Stored items:
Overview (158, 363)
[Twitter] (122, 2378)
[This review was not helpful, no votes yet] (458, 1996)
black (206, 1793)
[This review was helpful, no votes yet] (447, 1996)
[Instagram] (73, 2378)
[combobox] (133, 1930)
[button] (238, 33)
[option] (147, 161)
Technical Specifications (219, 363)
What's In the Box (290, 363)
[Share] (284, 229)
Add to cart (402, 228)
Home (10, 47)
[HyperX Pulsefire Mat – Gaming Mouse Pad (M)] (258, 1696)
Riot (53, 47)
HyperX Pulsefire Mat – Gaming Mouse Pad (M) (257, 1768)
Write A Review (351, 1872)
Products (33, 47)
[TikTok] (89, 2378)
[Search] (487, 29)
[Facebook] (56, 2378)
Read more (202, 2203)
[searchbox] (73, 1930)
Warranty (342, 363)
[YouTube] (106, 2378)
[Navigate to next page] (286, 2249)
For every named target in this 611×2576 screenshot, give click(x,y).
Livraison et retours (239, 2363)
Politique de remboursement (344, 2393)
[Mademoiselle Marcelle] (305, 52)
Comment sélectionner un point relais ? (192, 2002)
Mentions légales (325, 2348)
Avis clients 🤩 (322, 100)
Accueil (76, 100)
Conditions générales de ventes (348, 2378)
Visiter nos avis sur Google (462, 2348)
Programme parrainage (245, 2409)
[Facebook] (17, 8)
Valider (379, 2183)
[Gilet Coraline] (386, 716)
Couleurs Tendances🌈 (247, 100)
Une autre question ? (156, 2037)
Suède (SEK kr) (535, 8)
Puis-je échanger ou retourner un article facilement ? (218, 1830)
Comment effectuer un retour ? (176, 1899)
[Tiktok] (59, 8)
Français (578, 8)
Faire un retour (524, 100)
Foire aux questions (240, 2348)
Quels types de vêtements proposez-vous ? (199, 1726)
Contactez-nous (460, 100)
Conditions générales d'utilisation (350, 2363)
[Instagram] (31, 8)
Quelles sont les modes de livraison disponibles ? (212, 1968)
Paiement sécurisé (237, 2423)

WHAT IS BEING ASKED
Among the records above, extract exactly the lines from the line with "Technical Specifications (219, 363)" to the line with "[Search] (487, 29)", both lines included, and leave out the rest.

ANSWER TO THE PROBLEM
Technical Specifications (219, 363)
What's In the Box (290, 363)
[Share] (284, 229)
Add to cart (402, 228)
Home (10, 47)
[HyperX Pulsefire Mat – Gaming Mouse Pad (M)] (258, 1696)
Riot (53, 47)
HyperX Pulsefire Mat – Gaming Mouse Pad (M) (257, 1768)
Write A Review (351, 1872)
Products (33, 47)
[TikTok] (89, 2378)
[Search] (487, 29)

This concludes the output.